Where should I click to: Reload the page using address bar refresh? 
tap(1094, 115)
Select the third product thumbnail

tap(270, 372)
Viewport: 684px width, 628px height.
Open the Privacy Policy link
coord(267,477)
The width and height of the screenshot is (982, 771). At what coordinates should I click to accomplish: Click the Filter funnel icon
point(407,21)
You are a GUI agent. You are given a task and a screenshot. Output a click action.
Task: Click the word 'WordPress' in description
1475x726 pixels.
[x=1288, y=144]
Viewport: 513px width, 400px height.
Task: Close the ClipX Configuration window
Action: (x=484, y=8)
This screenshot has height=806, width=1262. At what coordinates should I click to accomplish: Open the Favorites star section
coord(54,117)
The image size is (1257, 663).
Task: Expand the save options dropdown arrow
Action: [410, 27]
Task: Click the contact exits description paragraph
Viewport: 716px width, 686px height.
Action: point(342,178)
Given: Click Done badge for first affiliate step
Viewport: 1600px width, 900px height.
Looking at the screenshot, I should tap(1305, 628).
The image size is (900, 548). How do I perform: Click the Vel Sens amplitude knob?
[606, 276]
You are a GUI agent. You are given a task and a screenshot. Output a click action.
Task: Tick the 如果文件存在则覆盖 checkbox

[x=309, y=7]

# Description of the task
Please transcribe all of the entries precisely.

# Solution to this task
Where should I click to: Reload the page using address bar refresh? 
tap(1094, 115)
Select the third product thumbnail

tap(270, 372)
Viewport: 684px width, 628px height.
Open the Privacy Policy link
coord(267,477)
The width and height of the screenshot is (982, 771). At what coordinates should I click to accomplish: Click the Filter funnel icon
point(407,21)
You are a GUI agent. You are given a task and a screenshot. Output a click action.
Task: Click the word 'WordPress' in description
1475x726 pixels.
[x=1288, y=144]
Viewport: 513px width, 400px height.
Task: Close the ClipX Configuration window
Action: (x=484, y=8)
This screenshot has height=806, width=1262. At what coordinates should I click to accomplish: Open the Favorites star section
coord(54,117)
The image size is (1257, 663).
Task: Expand the save options dropdown arrow
Action: [410, 27]
Task: Click the contact exits description paragraph
Viewport: 716px width, 686px height.
Action: point(342,178)
Given: Click Done badge for first affiliate step
Viewport: 1600px width, 900px height.
Looking at the screenshot, I should tap(1305, 628).
The image size is (900, 548). How do I perform: Click the Vel Sens amplitude knob?
[606, 276]
You are a GUI agent. You are given a task and a screenshot. Output a click action.
Task: Tick the 如果文件存在则覆盖 checkbox

[x=309, y=7]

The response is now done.